▶ [DOCUMENT EXTRACT]

We have set up a collaboration with Digboi College-Assam by signing an MoU to facilitate training and capacity-building of students and for undertaking conservation work with the local communities in the area. We are also actively engaging with the Forest Department regarding our findings to formulate solutions to the local conservation issues in the landscape.
Upper Siang district, Central Arunachal
Upper Siang district, situated in the Central-northern part of Arunachal Pradesh, is comprised of forested hilly ranges with moderate to steep slopes and narrow valleys, separated by the Siang River and its tributaries. The elevation varies from 1100 to > 4000m asl. With its dense vegetation and hilly terrain, this area is home to many endangered fauna such as takin and goral, as well as to the Adi tribal community, who are prolific hunters. On earlier surveys, we had confirmed the presence of the globally endangered Rufous-Necked Hornbills (RNH) here, while identifying threats such as expanding human populations, cultural hunting, infrastructure development (roads and hydropower) and climate change.
We are focusing on three villages in the area - Migging, Mosing and Bomdo. Understanding spatiotemporal variation in hornbill densities provides crucial information for formulating effective conservation. But in addition to field surveys, we are also conducting interviews to get a better sense of the local community’s perceptions towards RNH. This will help to strengthen conservation through the participation of the local community, while respecting the tribal rights to their territories and cultural practices.

▶ [ACTIVITY 1]
In the hornbill conservation text, rewrite the part from "Upper Siang district, Central" to "and climate change.", putting "mountain ranges" in place of "hilly ranges".
▶ [ACTIVITY 2]
According to the hornbill conservation text, which three villages in Upper Siang district is the work focusing on?

▶ [RECORDS PROVIDED]
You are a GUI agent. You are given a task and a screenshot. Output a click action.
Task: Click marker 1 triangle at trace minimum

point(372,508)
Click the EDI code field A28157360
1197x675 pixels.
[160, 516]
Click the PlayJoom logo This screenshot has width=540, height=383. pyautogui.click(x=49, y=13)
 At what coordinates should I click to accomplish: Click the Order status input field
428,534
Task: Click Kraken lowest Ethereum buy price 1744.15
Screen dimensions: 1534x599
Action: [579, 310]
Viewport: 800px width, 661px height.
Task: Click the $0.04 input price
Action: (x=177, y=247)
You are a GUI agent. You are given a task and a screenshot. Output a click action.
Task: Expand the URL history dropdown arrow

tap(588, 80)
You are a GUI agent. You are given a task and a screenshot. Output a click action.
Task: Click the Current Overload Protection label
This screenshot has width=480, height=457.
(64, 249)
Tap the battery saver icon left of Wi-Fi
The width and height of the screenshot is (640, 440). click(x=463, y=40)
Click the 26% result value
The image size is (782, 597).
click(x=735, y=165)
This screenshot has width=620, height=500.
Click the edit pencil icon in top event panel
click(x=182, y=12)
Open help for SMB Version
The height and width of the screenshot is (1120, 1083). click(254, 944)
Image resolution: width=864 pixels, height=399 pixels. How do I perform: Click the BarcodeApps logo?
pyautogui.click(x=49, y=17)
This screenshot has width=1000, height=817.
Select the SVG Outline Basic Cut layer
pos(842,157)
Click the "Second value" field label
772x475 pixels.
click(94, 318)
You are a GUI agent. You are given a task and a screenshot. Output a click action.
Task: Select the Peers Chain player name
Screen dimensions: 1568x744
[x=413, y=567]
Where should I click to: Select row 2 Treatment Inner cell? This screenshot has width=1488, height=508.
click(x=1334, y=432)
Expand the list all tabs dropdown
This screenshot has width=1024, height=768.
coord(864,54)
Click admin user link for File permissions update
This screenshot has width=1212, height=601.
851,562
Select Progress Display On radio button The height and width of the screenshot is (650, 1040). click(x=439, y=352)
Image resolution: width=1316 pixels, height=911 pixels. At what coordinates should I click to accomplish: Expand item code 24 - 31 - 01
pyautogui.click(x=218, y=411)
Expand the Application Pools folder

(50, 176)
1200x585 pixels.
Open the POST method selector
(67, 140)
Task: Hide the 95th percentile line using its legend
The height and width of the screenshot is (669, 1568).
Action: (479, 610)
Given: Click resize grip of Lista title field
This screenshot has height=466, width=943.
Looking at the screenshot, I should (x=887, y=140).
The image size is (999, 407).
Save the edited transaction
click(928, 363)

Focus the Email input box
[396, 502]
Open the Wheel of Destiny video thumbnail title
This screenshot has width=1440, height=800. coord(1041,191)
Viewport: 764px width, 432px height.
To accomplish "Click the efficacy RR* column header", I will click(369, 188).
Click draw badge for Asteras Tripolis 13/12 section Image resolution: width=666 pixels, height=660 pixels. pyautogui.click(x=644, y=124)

▶ [WRITTEN ANSWER 1]
Upper Siang district, Central Arunachal
Upper Siang district, situated in the Central-northern part of Arunachal Pradesh, is comprised of forested mountain ranges with moderate to steep slopes and narrow valleys, separated by the Siang River and its tributaries. The elevation varies from 1100 to > 4000m asl. With its dense vegetation and hilly terrain, this area is home to many endangered fauna such as takin and goral, as well as to the Adi tribal community, who are prolific hunters. On earlier surveys, we had confirmed the presence of the globally endangered Rufous-Necked Hornbills (RNH) here, while identifying threats such as expanding human populations, cultural hunting, infrastructure development (roads and hydropower) and climate change.

▶ [WRITTEN ANSWER 2]
Migging, Mosing and Bomdo.